**Passage to read:**
<<<<

Water, when in the process of becoming a solid, or in the process of becoming a liquid, is 32°F (0°C). The process it is going through at this point is a transition phase. It takes a LOT of energy to complete this phase, which is why it takes so long. The energy used to accomplish this task is known as the "latent heat of fusion". Which, under STP (standard temperature and pressure), is 333 J/g. 

Here is a graph which depicts this:

http://hyperphysics.phy-astr.gsu.edu/hbase/thermo/phase.html

However, when you say "a glass of ice-water", then you have other factors that come into play. The ambient heat around the glass affects the temperature. Outer layers of molecules will be warmer than 32°F (0°C), and inner layers will maintain the 32°F (0°C) temperature. Also, as indicated earlier, how well "mixed" it is also affects it. It will not churn itself (like a pot of boiling water does), so if it is under a consistent stir with a rod that maintains a consistent temperature of the solution it is in, then the ice-water combination should, and will, maintain a consistent 32°F (0°C) until it either becomes frozen, at which point it will become colder, or until it becomes all liquid, at which point it will become warmer. Although one could argue that the process of stirring creates friction, which increases temperature.

>>>>

**Available records:**
<<<<

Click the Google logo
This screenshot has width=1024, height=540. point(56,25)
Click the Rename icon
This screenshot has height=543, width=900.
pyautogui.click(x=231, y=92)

>>>>

**Short task A:**
Return each line of the records that contains the string "width".
**Short task B:**
Extend the passage about the temperature of ice water, picking up right after its final sentence.

**Task response A:**
This screenshot has width=1024, height=540. point(56,25)
This screenshot has height=543, width=900.

**Task response B:**
----------



## Atroxell

So, for my purposes, it is probably safe for me to say that the ice-water is approximately 35 degrees.

The ice in the glass is 0 degrees, or it would be liquid.

And the environment outside the glass could be 7, 70 or 700 degrees, which would make the water/ice react differently. If the temperature outside the glass should dip below 32 degrees F, then the water would (eventually) transition to solid form.

So the final determining factors to the temperature of a mixture of ice and water would be:
1) the ambient temperature of the environment _around_ the container, and
2) the volume of the ice and water (which might influence how long it would take for the ice or water to transition between states, whether water to ice or ice to water), and
3) at what point in time you measure the temperature.

And there might be something to add with respect to the material of the container--I would think that it makes a difference whether it's a glass material of a styrofoam cup.

I think this discussion could go on almost forever unless someone specifically chooses the *precise* circumstances under which the ice water exists.


----------



## diddi

@MrKows
the friction of agitation only contributes to the temperature after the phase change. prior to that it merely accelerates the transition.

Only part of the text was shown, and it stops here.